→ **EXERCISE BRIEF**
Give back all of the data verbatim.

→ **SOURCE MATERIAL**
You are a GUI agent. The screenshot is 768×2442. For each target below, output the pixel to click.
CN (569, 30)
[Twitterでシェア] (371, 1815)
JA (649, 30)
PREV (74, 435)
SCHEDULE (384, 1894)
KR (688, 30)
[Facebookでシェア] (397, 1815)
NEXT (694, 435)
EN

→ **WRITTEN RESPONSE**
You are a GUI agent. The screenshot is 768×2442. For each target below, output the pixel to click.
CN (569, 30)
[Twitterでシェア] (371, 1815)
JA (649, 30)
PREV (74, 435)
SCHEDULE (384, 1894)
KR (688, 30)
[Facebookでシェア] (397, 1815)
NEXT (694, 435)
EN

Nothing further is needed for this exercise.